A RiskScape model is a geospatial data processing pipeline built around a pre-defined, customizable workflow. Executing (or ‘running’) the model performs risk modelling analysis of the input data.
The Overview provides a high-level summary of RiskScape models. Try reading that first, if you haven’t already.
RiskScape models are built around the following processing workflow (click to enlarge the image).
The main phases in the model workflow are:
- Input Data
This involves loading the input data files provided by the user into RiskScape. A model generally always has an exposure-layer, containing the elements-at-risk, and a hazard-layer containing the hazard. Additional layers can optionally be specified to aggregate the model’s results by regional boundaries (area-layer), or access supplementary information (resource-layer) describing a resource that is neither part of the exposure-layer nor hazard-layer, e.g. soil type.
Optional processing that transforms the input data geometry in some way. This processing essentially produces a new Exposure layer, and is applied before any risk analysis takes place. For example, you could take roading data and cut the roads into 10-metre pieces before applying your risk analysis.
- Spatial Sampling
This geospatially combines the various input data layers together. RiskScape takes each element-at-risk and geospatially matches it to the other input layers. You could think of sampling as being like putting a pin into a map and plucking out the data at the point where it lands. This phase determines the intensity (if any) of the hazard for each element-at-risk based on its geospatial location.
- Consequence Analysis
This determines the consequence, which is the impact or outcome that the hazard has on the element-at-risk. Typically, the modeller defines a Python function that takes each element-at-risk, along with any corresponding hazard intensity measure (as well as any optional resource information), and produces a consequence. The consequence analysis phase produces an Event Impact Table that contains the consequences and hazard intensity measures for all the elements-at-risk.
- Risk Analysis
Advanced users who are running probabilistic models can add their own optional risk calculations, such as determining the Annual Exceedance Probability (AEP).

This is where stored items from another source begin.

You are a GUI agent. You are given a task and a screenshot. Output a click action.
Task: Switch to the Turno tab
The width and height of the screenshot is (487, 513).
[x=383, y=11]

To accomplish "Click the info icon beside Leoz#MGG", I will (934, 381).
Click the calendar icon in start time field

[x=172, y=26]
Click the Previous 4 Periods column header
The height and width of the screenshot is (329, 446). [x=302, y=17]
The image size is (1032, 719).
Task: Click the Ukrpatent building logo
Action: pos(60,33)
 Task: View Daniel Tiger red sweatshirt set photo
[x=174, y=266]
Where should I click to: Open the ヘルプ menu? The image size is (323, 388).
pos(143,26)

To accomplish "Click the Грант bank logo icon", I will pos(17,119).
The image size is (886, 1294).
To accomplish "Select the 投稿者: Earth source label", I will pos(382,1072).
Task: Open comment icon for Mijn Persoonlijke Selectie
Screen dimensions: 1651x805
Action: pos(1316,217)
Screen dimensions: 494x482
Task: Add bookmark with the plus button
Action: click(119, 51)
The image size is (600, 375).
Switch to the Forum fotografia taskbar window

The results from the consequence analysis can be specifically filtered, aggregated, or sorted before being saved to file. The same raw results (i.e. the event impact table) can be reported in multiple different ways. For example, RiskScape lets you aggregate the total loss both regionally and nationally, which means running a single model can produce multiple different output files.
RiskScape provides a wizard to help you build models. The aim of the wizard is to simplify some of the complexity involved in the risk analysis workflow, and to clearly present you with the decisions you need to make about how your input data is processed.
A wizard model consists of the saved answers to questions in the wizard. The wizard produces a model you can save, run, and vary the answers to later.
A RiskScape Pipeline is the underlying data processing framework that RiskScape uses to run a model. RiskScape essentially translates wizard models into a pipeline and then executes the pipeline.
If you are new to RiskScape, you don’t need to worry about understanding pipelines too much. Pipelines provide advanced RiskScape users with very granular control of their risk analysis workflow.
Pipelines also support complex modelling that is not provided by the wizard, such as probabilistic models.